REQUIREMENTS:
Rename "prompt text" to "prompt message" in the part of the data that opens with the line containing "Viewport: 869px width, 406px" and closes at the end of the data, and give back only those lines, otherwise unchanged and without the pictures.

(Rows of pointing data)
· · · · · · ·

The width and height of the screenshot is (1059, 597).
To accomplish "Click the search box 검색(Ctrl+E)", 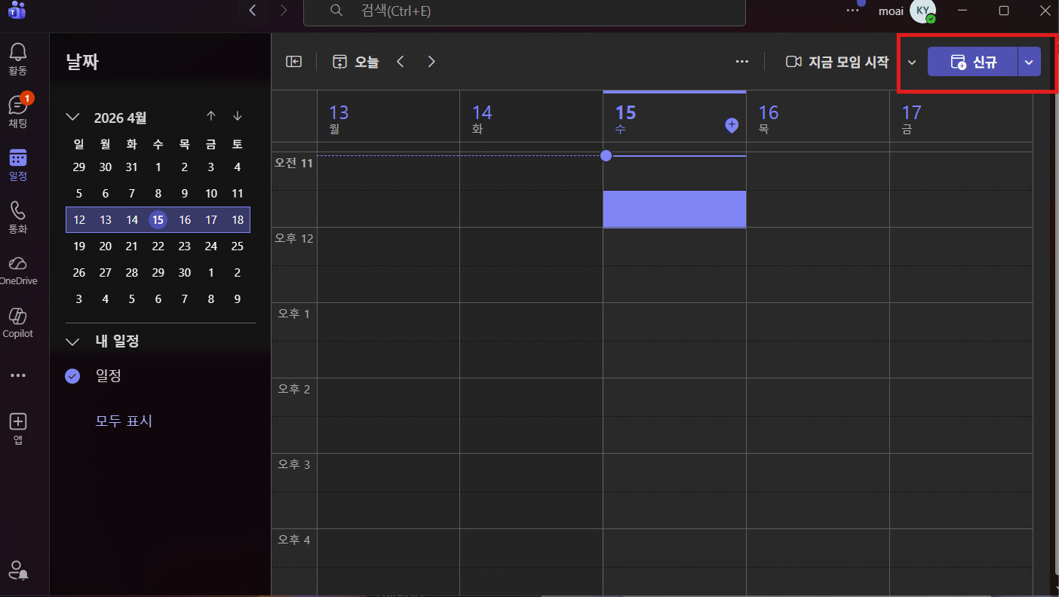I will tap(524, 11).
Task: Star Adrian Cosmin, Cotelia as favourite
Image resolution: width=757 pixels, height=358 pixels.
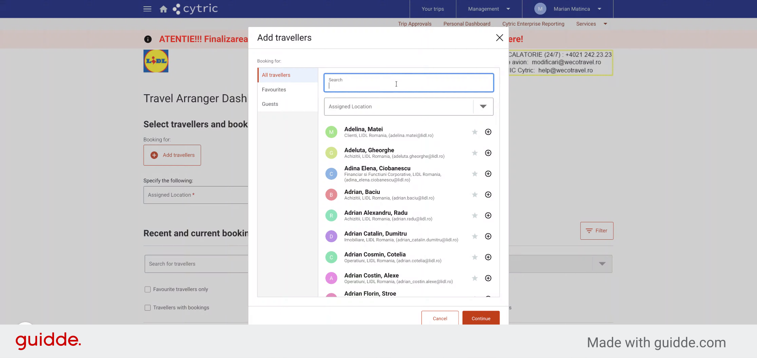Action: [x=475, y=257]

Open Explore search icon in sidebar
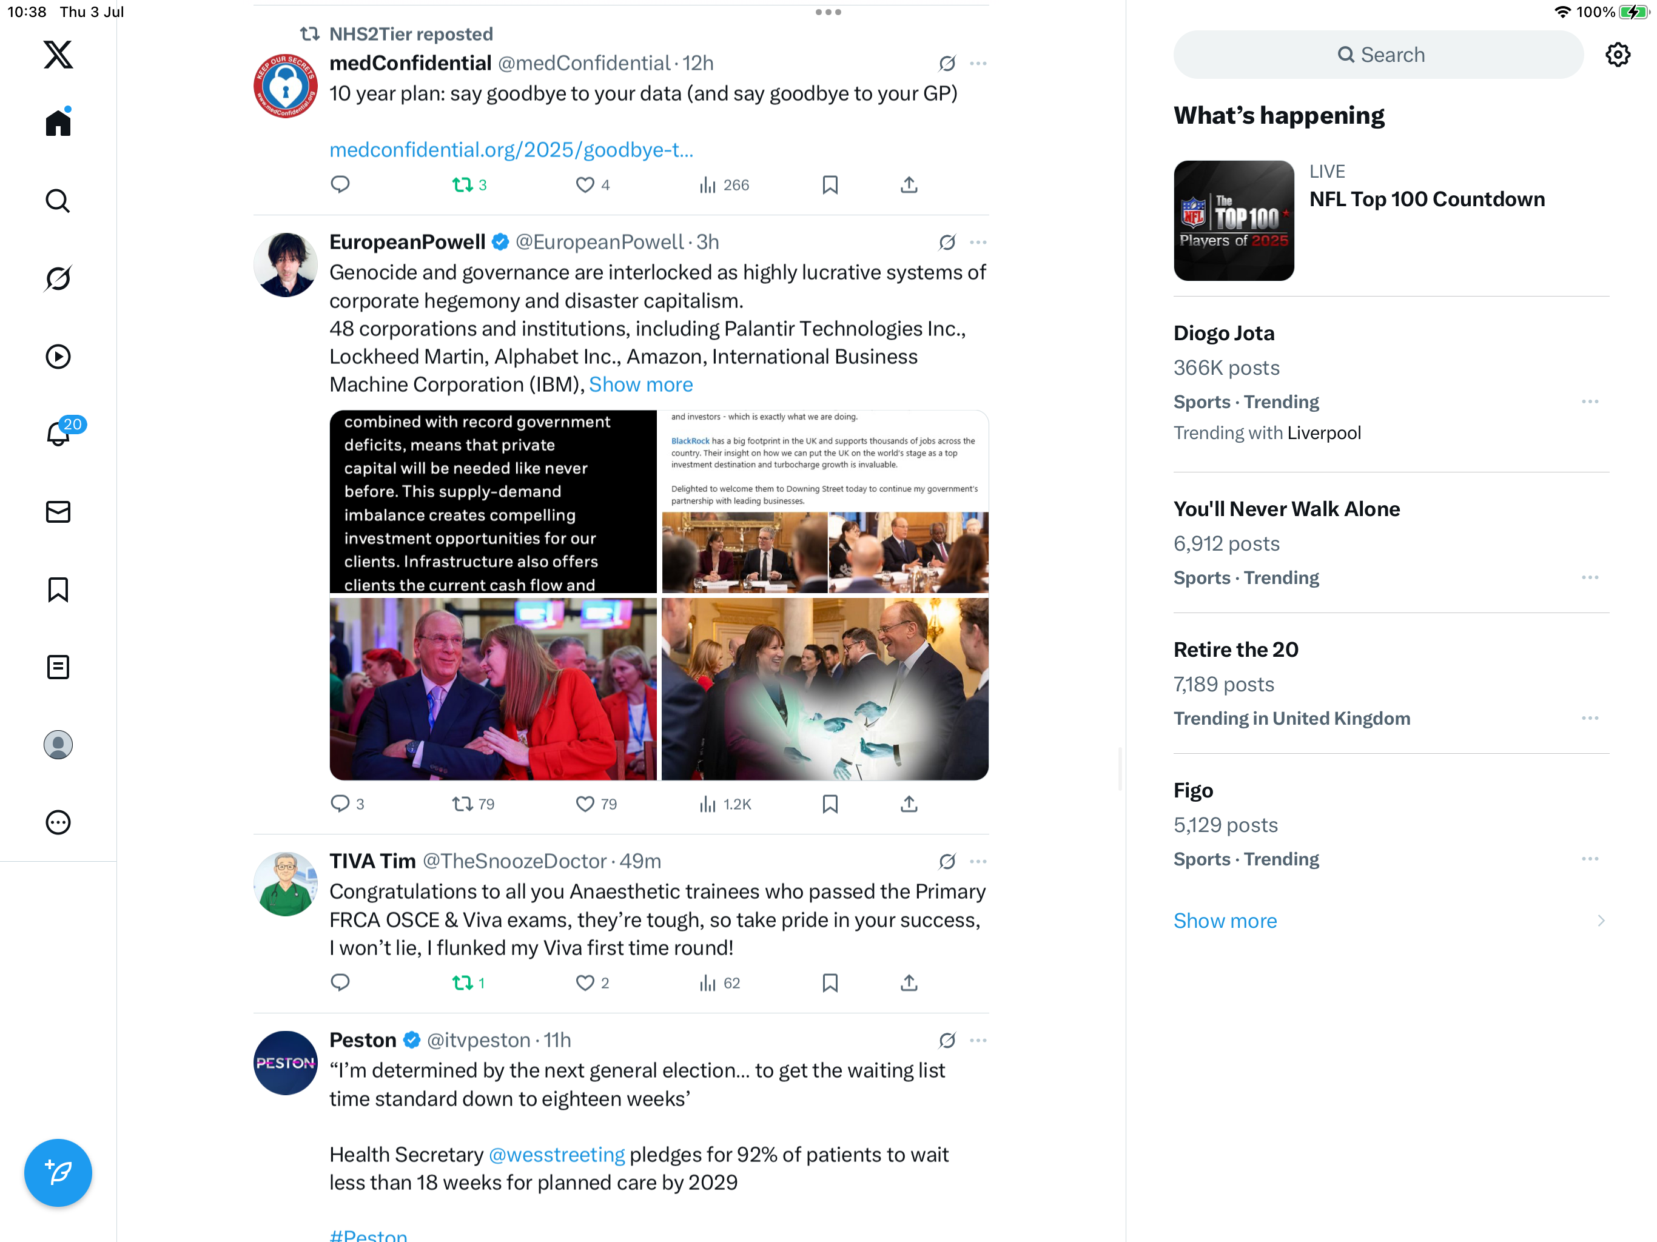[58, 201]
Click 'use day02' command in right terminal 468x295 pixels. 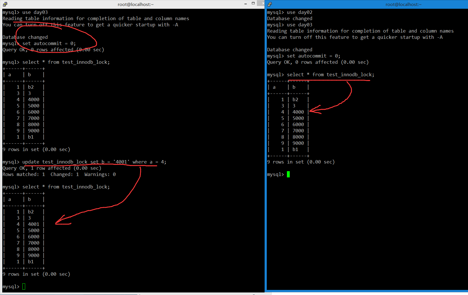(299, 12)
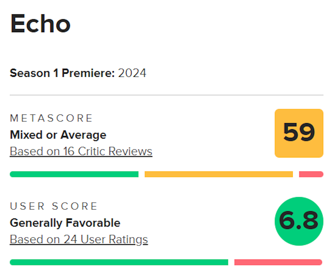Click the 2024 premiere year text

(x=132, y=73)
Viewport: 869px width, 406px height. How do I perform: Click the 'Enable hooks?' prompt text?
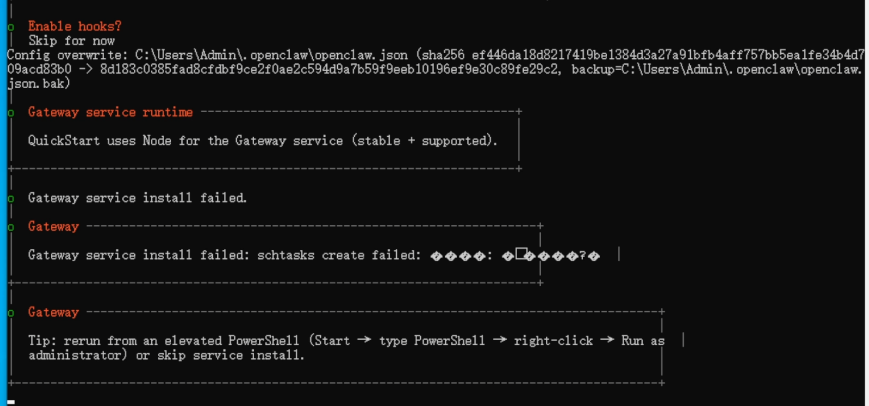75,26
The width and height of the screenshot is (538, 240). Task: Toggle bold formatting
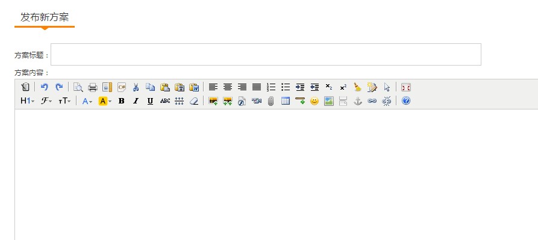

· · · · · · ·

SOLUTION TO THE PROBLEM:
Viewport: 869px width, 406px height. How do I perform: Click the 'Enable hooks?' prompt message?
75,26
The width and height of the screenshot is (538, 240). Task: Toggle bold formatting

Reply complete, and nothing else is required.